Contacts and Acknowledgments

Acknowledgments: 

NSIDC would like to acknowledge the contributions of L. Dennis Farmer, Duane T. Eppler, and R. Ketchum for their work in compiling, preserving, and documenting this collection. R. Ketchum was responsible for work done in 1976 to organize and recover elements of the collection (L.D. Farmer, personal communication, 04 Nov. 2010). L. Dennis Farmer worked for NORDA, an activity later absorbed by the Naval Research Laboratory (NRL) and flew Birdseye missions from 1977 until the end of the program. With Duane T. Eppler, also of NORDA, he formed Bronson Hill Associates and continued working to preserve these and other valuable data acquired for defense research but of value to the wider research community.

The NOAA CDMP grant made it possible to publish some of these analog images in digital form. We thank those who administered the program as well as our NOAA NGDC partners for the project, along with HOV Services, the CDMP contractor.

Jana Kopp, a library science masters student, assisted Allaina Wallace in initial curation work on this collection.

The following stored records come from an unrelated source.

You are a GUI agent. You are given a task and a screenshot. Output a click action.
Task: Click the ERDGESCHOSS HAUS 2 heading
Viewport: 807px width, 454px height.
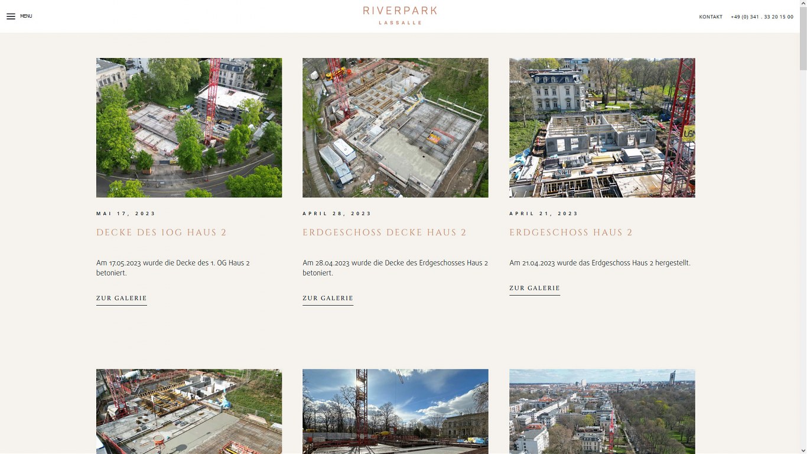571,232
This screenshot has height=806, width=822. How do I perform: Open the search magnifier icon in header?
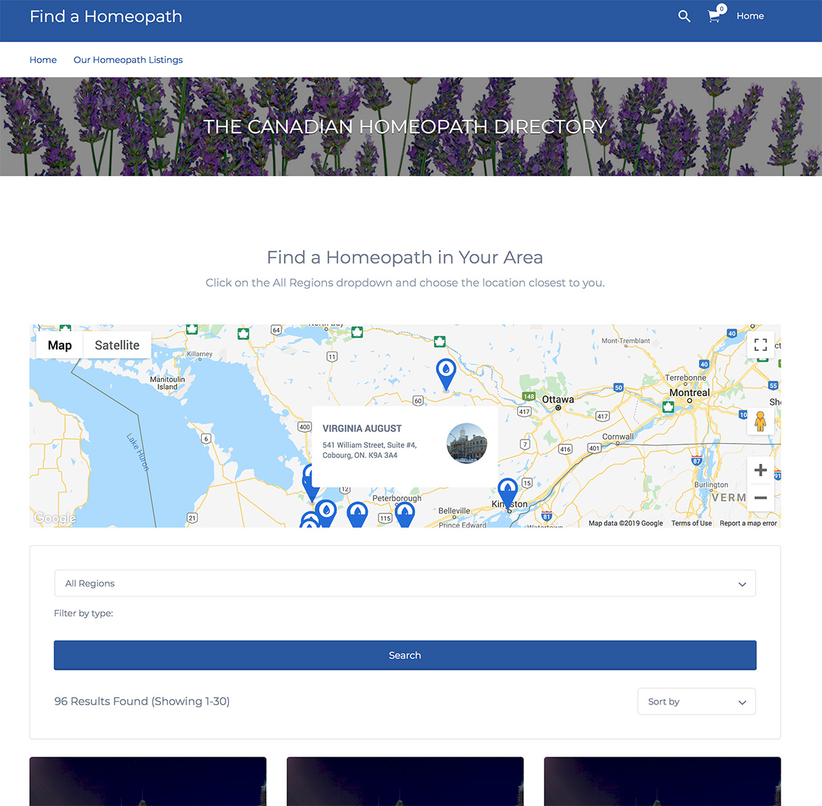pos(684,16)
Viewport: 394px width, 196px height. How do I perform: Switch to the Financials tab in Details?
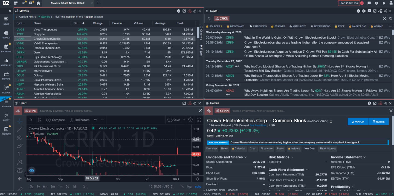pyautogui.click(x=266, y=149)
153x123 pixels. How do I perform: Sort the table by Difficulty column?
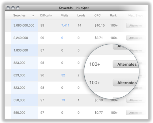point(46,16)
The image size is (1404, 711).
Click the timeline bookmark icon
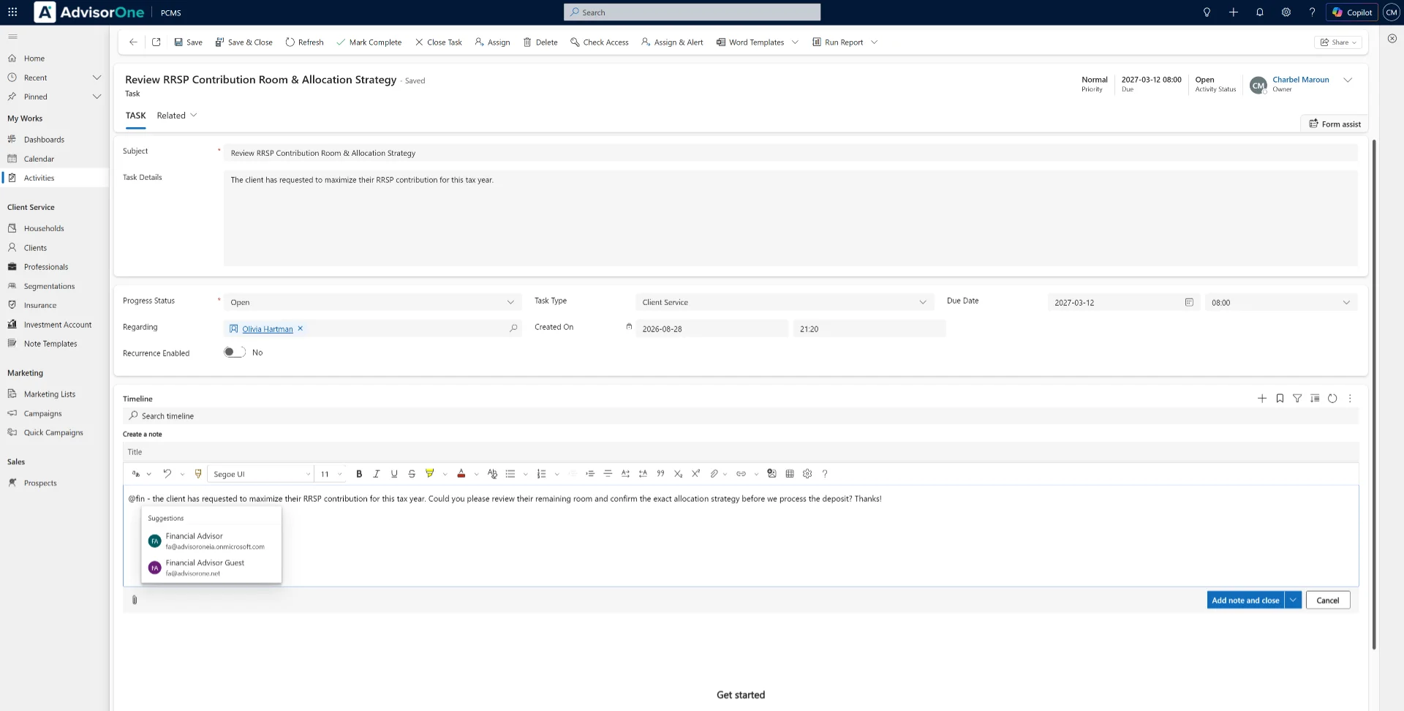tap(1280, 399)
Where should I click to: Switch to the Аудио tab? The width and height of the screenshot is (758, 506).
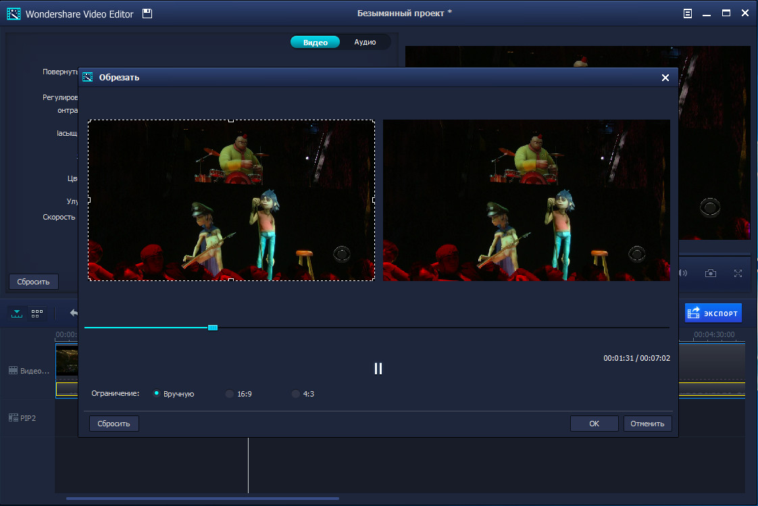[x=365, y=42]
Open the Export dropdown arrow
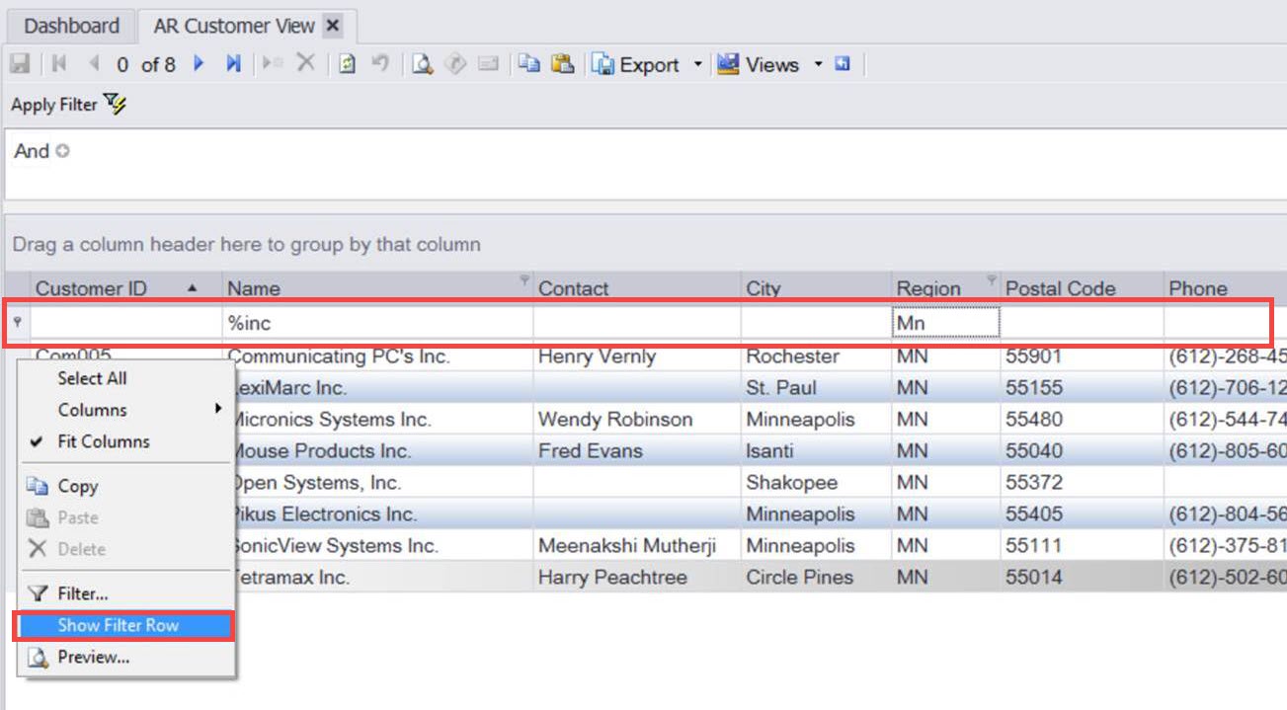Viewport: 1287px width, 710px height. click(x=697, y=65)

NSIDC's Ruth Duerr, an adjunct professor at the Graduate School of Library and Information Science, University of Illinois-Urbana/Champaign, arranged Brian Zelip's participation.

This data collection is maintained and made available online through funding to NOAA@NSIDC from the NGDC.

Document Information

Document Authors

This document was prepared by A. Windnagel based on information from Allaina Wallace, Florence Fetterer, and Brian Zelip.